The technology, displayed at the yearly meeting of the American Chemical Society in San Francisco, proceeds with Harvard's past work that brought about a device copying natural leaves to separate water into hydrogen and oxygen.As Science Magazine clarifies, one of the key elements of fertilizer is nitrogen. This element or component is accessible in our surroundings in nature, however, must only be accessible by specific microscopic organisms or bacteria, which have developed certain proteins to separate nitrogen atoms from the air and fuse them with hydrogen in order to create ammonia. It's the ammonia in the dirt that goes about as fertilizer, allowing the bionic leaf to ingest nitrogen and develop.

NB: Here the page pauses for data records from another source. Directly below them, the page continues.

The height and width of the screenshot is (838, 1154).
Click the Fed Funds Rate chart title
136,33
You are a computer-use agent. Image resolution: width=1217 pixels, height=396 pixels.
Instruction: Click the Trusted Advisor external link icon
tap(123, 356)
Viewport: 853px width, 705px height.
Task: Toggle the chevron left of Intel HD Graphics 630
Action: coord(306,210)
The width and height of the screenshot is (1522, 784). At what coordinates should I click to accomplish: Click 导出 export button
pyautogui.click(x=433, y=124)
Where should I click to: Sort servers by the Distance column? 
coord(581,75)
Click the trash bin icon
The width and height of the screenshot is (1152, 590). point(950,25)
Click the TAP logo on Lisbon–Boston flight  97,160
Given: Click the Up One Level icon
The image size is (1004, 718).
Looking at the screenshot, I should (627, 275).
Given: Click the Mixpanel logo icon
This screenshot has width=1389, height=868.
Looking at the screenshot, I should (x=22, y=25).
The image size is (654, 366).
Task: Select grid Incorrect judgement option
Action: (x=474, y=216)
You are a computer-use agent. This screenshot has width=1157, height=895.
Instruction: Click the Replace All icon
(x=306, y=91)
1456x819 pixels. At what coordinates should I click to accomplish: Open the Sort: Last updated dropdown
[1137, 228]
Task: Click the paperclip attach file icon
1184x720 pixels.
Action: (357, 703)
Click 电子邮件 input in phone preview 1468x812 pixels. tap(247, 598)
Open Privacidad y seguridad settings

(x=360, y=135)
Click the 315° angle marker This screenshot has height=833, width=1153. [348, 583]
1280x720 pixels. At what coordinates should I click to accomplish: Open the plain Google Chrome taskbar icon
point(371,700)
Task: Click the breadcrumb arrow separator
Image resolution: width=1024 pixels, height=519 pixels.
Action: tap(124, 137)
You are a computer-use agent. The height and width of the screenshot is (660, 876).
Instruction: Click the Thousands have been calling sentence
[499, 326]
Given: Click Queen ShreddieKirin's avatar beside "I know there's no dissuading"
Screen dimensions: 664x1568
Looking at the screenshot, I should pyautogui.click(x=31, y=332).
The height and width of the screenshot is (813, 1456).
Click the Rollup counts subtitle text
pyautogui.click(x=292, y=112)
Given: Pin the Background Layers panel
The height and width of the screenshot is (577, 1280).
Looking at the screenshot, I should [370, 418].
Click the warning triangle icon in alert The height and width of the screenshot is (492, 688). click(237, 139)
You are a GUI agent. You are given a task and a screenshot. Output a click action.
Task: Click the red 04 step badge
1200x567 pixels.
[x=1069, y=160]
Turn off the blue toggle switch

 To build up their bionic leaf, scientists adapt to these microscopic organisms or bacteria, called Xanthobacter autotrophicus, which they naturally designed to control hydrogen and fuse it with carbon dioxide to make a sort of bio-plastic. Xanthobacter stores this bio-plastic inside and uses it as a private hydrogen store, into which it can tap at whatever time to make ammonia by combining it with the nitrogen the bacterium already produces.

 This procedure brought about a new kind of fertilizer. When tried on the field, the designed Xanthobacter led to 150 percent bigger crops after it had been sprayed with a solution on a large farm of radishes. This is not the first time the Harvard group, headed by scientist Daniel Nocera, have used microbes or bacteria in their research to make a bionic leaf. In past analyses, Nocera designed another sort of microorganisms, Ralstonia eutropha, to collect hydrogen and carbon dioxide from the air and create hydrocarbon fills. "We've fundamentally packaged daylight as this bio-plastic," said Nocera, as per Seeker.

 The bionic leaf made by Nocera has a big advantage of creating fertilizer straight from farm soil and could help agrarian groups in developing countries essentially boost their crops produce. Nocera trusts his invention, which has a minimal cost when it comes to traditional fertilizers, might one day give poor farmers in the world produce their own fertilizer.